Czachodym
Czachodym

Reputation: 245

Pass an image through JSP and store it in an application

I'm creating a simple website in Spring Boot where i can create an object User that has id and an image and later I can list all the users in a table. The problem is that i don't know how to pass an image from a website to a server or from the server to the website. Setting attribute in HttpServletRequest passes only the id. How to send the image?
Additional question: where should I store all the images? Should I create a folder in resources and save them there or is there a possibility to store images as BLOBs in db? Which option is better and why?

JSP:

<table class="table table-striped table-bordered">
    <thead>
        <tr>
            <th>Id</th>
            <th>Image</th>
        </tr>
    </thead>
    <tbody>
        <c:forEach var="user" items="${users}">
            <tr>
                <td>${user.id}</td>
                <td>${user.image}</td>
            </tr>
        </c:forEach>
    </tbody>
</table>

Java:

@Data
@Entity(name = "User")
public class User{
    @Id
    @GeneratedValue(starategy = GenerationType.IDENTITY)
    private long id;
    private Image image;
}
@GetMapping("/all-users")
public String allUsers(HttpServletRequest request){
    request.setAttribute("users", usersService.findAll());
    return "index";
}

Upvotes: 0

Views: 68

Answers (3)

horstr
horstr

Reputation: 2837

Let's go through the whole roundtrip from uploading the image to serving the image.
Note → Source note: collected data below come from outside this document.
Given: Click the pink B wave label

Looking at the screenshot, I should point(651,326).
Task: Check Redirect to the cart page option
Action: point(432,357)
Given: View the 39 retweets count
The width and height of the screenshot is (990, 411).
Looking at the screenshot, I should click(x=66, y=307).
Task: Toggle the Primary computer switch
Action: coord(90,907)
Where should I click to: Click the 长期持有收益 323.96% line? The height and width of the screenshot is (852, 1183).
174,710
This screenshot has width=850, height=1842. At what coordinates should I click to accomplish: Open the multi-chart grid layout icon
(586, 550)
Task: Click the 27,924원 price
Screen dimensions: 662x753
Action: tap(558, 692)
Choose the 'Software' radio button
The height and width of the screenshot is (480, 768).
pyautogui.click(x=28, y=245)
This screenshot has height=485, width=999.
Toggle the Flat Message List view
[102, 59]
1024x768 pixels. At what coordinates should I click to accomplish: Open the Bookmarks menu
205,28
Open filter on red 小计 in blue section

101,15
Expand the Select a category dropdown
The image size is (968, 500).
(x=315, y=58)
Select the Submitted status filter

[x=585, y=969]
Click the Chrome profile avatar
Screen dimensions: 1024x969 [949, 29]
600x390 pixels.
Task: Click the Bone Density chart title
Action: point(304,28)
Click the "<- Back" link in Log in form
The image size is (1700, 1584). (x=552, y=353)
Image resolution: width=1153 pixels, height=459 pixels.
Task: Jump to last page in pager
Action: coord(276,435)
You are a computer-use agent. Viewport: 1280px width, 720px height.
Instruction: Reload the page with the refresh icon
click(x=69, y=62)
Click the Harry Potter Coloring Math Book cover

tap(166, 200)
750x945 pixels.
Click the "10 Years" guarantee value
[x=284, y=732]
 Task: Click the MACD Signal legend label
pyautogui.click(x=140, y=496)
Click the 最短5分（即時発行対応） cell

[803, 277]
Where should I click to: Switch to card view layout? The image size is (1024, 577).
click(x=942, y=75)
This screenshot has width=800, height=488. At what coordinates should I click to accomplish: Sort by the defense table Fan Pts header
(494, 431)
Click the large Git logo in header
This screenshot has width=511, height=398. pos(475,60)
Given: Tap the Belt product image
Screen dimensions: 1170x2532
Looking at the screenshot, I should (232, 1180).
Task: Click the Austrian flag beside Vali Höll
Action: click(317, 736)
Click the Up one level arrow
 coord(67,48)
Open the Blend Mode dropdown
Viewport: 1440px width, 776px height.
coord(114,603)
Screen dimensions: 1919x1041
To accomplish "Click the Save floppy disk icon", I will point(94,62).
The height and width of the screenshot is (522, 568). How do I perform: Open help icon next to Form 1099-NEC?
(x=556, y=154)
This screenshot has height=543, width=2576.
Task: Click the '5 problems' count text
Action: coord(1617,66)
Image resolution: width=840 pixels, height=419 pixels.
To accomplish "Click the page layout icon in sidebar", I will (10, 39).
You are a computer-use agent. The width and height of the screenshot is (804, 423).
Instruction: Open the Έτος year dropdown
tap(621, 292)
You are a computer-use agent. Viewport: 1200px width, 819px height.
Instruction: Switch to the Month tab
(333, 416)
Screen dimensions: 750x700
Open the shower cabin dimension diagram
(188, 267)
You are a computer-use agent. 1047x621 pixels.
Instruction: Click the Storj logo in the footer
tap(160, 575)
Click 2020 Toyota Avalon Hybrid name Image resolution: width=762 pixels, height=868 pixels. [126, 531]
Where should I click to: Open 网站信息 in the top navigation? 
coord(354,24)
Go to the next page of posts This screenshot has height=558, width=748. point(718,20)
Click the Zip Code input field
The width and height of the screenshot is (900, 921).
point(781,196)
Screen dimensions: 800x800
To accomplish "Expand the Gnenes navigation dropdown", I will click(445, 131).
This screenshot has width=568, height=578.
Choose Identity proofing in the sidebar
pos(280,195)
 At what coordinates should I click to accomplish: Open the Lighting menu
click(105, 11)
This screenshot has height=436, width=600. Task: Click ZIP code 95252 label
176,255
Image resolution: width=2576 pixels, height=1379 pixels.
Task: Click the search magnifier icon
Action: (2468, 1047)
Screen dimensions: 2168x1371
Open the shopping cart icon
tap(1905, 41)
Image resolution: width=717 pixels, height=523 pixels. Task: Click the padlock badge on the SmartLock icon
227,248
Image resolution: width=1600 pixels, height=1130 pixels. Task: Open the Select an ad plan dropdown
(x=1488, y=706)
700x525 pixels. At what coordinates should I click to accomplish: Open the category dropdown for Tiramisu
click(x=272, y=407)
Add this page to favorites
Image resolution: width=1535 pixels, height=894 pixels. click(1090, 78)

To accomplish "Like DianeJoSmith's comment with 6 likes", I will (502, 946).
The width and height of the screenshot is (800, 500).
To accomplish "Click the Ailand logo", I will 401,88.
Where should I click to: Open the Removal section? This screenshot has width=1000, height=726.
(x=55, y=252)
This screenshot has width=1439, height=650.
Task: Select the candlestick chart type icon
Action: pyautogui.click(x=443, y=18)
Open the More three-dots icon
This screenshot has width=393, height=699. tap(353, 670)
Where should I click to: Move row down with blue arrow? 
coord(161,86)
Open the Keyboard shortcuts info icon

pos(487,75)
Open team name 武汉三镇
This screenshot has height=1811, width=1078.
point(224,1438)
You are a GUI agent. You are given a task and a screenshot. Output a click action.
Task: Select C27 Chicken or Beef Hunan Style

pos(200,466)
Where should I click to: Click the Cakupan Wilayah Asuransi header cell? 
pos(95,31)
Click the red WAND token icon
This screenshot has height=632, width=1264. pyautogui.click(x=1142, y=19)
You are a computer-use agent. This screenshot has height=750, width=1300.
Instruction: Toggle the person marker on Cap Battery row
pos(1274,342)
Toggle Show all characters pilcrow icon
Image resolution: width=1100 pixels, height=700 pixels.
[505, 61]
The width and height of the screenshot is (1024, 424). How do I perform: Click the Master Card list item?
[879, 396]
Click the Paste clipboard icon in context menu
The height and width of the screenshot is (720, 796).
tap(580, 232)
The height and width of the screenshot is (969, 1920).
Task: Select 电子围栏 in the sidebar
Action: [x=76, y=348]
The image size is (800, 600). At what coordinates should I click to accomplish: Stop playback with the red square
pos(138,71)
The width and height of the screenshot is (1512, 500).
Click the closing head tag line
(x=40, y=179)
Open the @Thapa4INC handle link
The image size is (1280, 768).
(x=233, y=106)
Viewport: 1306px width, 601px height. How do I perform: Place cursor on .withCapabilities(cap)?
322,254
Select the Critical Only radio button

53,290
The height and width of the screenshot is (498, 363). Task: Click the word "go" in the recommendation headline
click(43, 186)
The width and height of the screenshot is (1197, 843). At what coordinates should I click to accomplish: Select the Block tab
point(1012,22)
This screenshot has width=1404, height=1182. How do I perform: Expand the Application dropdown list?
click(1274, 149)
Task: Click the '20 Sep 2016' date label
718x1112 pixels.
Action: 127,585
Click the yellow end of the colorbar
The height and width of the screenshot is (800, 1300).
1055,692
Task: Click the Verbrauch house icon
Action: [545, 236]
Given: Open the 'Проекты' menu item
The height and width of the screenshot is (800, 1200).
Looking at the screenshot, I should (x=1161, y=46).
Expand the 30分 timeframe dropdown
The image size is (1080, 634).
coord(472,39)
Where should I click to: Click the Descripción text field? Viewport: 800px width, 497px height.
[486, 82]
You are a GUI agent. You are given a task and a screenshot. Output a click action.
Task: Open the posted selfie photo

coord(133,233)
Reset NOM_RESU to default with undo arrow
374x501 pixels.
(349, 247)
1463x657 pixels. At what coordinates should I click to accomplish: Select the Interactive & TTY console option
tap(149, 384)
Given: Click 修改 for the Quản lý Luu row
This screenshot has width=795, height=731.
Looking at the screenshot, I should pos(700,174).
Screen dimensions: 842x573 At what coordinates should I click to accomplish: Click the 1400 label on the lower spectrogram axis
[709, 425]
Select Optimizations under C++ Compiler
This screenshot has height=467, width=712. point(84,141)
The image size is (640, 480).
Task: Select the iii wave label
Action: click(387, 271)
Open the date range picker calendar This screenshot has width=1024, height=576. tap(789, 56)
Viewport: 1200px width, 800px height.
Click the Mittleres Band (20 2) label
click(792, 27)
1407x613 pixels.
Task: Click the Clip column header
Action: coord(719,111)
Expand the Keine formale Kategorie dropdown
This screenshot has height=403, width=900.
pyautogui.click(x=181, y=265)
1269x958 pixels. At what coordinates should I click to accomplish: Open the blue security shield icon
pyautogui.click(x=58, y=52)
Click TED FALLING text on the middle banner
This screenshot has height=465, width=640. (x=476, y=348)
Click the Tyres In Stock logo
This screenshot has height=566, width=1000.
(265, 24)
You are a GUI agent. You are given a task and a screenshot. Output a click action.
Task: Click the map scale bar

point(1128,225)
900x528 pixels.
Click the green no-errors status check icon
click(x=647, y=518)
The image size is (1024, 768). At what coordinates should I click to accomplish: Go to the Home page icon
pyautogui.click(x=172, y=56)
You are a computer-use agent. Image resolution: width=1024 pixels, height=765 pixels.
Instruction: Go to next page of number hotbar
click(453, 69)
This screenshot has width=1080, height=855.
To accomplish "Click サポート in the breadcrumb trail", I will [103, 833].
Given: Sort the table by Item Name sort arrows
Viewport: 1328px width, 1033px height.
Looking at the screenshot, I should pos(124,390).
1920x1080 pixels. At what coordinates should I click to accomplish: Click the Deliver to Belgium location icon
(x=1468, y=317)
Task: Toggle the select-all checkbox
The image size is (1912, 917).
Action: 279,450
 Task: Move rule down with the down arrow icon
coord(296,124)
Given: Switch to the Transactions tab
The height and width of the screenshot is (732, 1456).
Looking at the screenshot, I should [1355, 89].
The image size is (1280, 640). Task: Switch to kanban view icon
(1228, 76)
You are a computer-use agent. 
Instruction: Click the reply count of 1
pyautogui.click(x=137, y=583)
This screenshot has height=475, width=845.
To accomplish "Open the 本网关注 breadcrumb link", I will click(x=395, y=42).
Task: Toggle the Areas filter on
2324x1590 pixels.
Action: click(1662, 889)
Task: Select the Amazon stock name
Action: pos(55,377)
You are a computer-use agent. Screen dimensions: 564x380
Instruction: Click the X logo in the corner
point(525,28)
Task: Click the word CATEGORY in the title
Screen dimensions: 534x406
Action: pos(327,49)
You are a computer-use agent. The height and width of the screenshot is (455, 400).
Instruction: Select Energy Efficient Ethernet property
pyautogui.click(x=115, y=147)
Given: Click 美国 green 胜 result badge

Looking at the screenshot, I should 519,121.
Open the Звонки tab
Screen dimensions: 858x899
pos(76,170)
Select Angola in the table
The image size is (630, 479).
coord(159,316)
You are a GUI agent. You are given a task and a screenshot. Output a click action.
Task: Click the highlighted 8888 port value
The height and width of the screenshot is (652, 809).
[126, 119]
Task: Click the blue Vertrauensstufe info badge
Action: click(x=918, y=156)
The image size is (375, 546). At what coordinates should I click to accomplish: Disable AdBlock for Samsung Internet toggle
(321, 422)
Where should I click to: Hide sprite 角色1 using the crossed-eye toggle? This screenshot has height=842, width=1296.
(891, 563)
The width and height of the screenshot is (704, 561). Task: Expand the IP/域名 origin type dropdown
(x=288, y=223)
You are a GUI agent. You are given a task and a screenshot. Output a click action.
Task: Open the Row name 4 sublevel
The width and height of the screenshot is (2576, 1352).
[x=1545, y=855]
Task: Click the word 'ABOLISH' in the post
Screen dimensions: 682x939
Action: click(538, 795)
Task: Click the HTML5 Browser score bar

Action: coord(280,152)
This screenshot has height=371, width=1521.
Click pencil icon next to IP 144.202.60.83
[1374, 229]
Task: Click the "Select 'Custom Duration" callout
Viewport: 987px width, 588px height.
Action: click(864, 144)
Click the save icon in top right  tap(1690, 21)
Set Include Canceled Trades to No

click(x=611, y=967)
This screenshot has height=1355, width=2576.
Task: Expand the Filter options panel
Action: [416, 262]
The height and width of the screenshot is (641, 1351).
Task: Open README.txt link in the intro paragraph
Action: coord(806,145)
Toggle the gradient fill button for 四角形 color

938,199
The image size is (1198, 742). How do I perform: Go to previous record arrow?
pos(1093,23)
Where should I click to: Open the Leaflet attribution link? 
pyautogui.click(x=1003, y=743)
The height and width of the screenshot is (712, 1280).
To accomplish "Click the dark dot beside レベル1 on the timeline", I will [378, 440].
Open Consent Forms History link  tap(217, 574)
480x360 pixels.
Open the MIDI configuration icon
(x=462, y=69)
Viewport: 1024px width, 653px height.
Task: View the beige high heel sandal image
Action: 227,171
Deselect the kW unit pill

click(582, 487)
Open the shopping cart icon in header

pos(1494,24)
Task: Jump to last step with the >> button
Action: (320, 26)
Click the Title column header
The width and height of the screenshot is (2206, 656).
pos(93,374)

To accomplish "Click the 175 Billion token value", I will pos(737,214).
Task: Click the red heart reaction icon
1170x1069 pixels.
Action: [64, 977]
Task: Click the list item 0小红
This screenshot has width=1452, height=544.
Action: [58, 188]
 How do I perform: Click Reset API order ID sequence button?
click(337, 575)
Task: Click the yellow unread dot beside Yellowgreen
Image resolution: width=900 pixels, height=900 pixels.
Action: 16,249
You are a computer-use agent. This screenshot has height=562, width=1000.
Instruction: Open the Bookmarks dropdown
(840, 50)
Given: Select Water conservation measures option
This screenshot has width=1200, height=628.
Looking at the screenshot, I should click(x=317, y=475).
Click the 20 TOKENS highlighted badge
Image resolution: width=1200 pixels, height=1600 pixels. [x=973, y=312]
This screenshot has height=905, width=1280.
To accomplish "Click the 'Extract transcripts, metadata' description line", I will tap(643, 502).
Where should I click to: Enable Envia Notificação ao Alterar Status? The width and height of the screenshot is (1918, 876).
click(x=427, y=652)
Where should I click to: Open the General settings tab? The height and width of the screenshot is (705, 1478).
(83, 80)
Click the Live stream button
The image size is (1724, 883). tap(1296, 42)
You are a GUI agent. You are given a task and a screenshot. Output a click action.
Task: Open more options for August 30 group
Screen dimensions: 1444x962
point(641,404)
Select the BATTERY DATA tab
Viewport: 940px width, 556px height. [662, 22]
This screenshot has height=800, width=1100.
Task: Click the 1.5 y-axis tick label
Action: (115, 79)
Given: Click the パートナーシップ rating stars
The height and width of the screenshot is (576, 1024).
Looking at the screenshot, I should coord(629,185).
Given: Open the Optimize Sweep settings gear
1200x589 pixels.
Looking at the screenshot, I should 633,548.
Uploading an image involves reading a multipart MIME POST request from the browser that contains the image amongst other parameters, if any. The request contains the original file name but don't be tempted to use it for storing the image - it's a common anti-pattern leading to security issues. It might even allow an uploader to read and/or overwrite parts of your application or system configuration.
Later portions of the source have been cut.